TerrAscend (TSNDF) is a large MSO that is on my Focus List at 420 Investor. I have gotten very cautious on the MSOs after the recent rally, and I downgraded TSNDF in a Seeking Alpha article on 8/22:

I currently hold Green Thumb Industries (GTBIF) in my 420 Investor model portfolio, with a position that represents 3.3%.
Since the article was published, TSNDF has increased in price to $1.15 and is up now by 76.9% so far in 2025. Since august 8th, TSNDF has more than doubled, rising 107%, while MSOS has gained 49%. TSNDF is in MSOS, with a weighting of 6.5% making it the 6th largest position.
At New Cannabis Ventures, we post revenue for the publicly-traded companies, and TerrAscend, in Q2, was in 8th place among the MSOS with its $65 million revenue during the quarter. The weighting for TerrAscend is high relative to its relative revenue as well as its market cap.
The stock has rallied since the November elections, while GTI and MSOS are down:

TerrAscend, which is in the process of exiting the Michigan market, saw revenue decline 8% sequentially and 3% from a year earlier as it generated operating profits of $11 million during Q2.
The company ended Q2 with negative tangible equity that worsened during the -$164.7 million. Net debt was $183.2 million, and this excludes certain tax-related liabilities. With 389.6 million shares outstanding on a fully-diluted in-the-money basis (306 million shares, 7 million RSUs, 13 million preferred shares and 63.5 million exchangeable shares), I get a market cap of $448 million. The enterprise value (market cap plus net debt) is 8.7X projected 2026 adjusted EBITDA, which seems high.

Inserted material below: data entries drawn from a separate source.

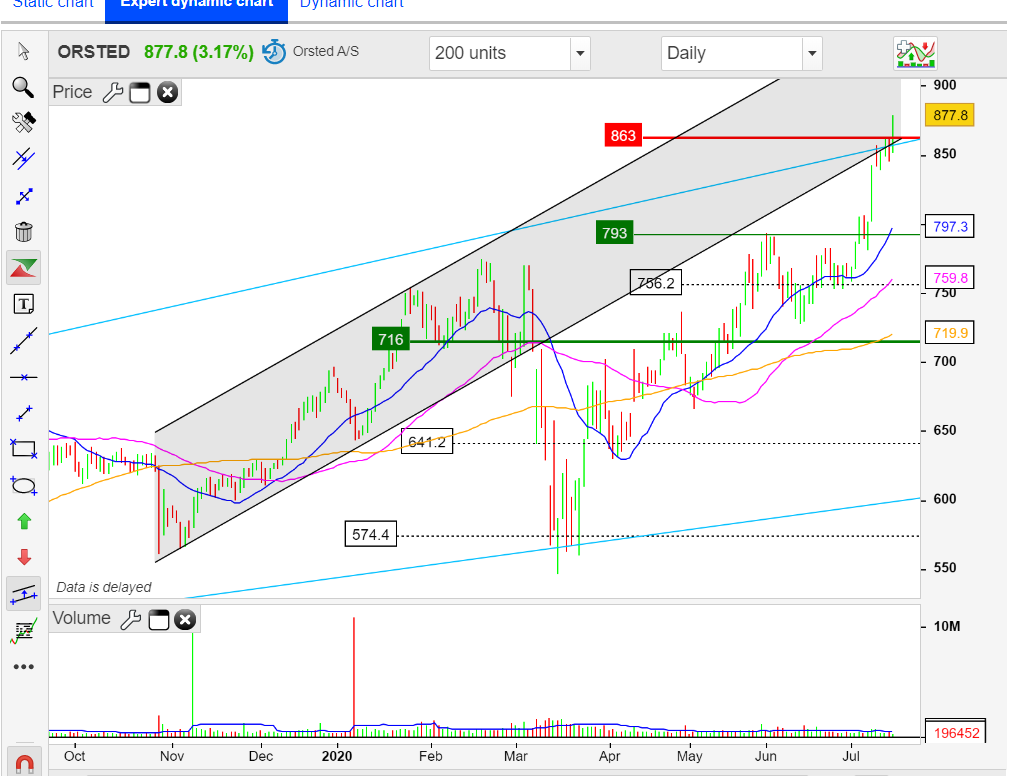Screen dimensions: 1028x776
Task: Place a red down arrow marker
Action: (x=24, y=557)
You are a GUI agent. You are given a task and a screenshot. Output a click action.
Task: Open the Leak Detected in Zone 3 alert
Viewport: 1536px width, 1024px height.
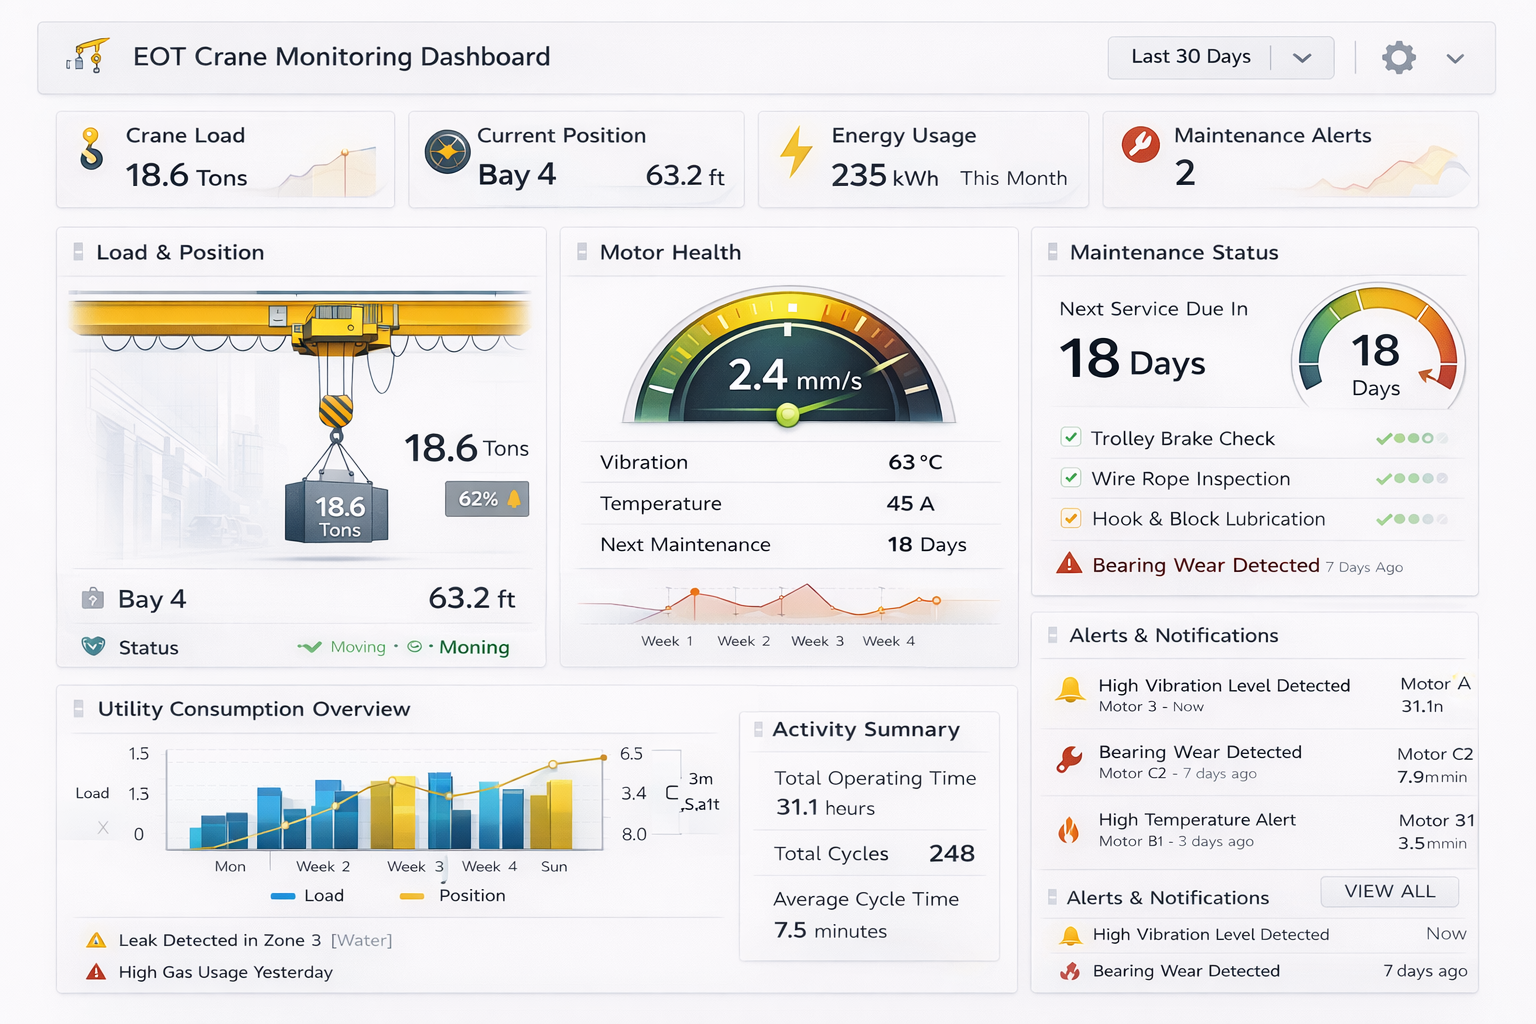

I do think that TerrAscend, which is limited in its geographical exposure, has the opportunity to use M&A to enter new markets, and the company has no exposure to the Florida medical cannabis market, which I think is troubled, but there are better ideas within the MSO space, like GTI. I think that WM Technology (MAPS) is far superior, as it has a better balance sheet, it trades on the NASDAQ and has a lower valuation. I like a couple of the cannabis REITs better.
Investors should be concerned with a few things too. First, the CFO left. Second, the company's float is very restricted, and this has resulted in the rally being so big. Third, despite its troubled balance sheet, it has been buying stock.
Some news came out this week that JW Asset Management was closing one of its funds and reducing another. Consequently, 14.7 million TSNDF shares were distributed and could be sold, though Jason Wild, the CEO of TerrAscend and the JW of JW Asset Management is holding the 6+ million shares that he received. I don't think that this is a negative issue for the company.
TSNDF has struggled as a stock for years and fundamentally for more than a year. If 280E taxation ends, it will benefit substantially, but there are other stocks that are are cheaper that could do better. As I wrote in that article, GTBIF, a safer investment, has less downside risk and could do well too.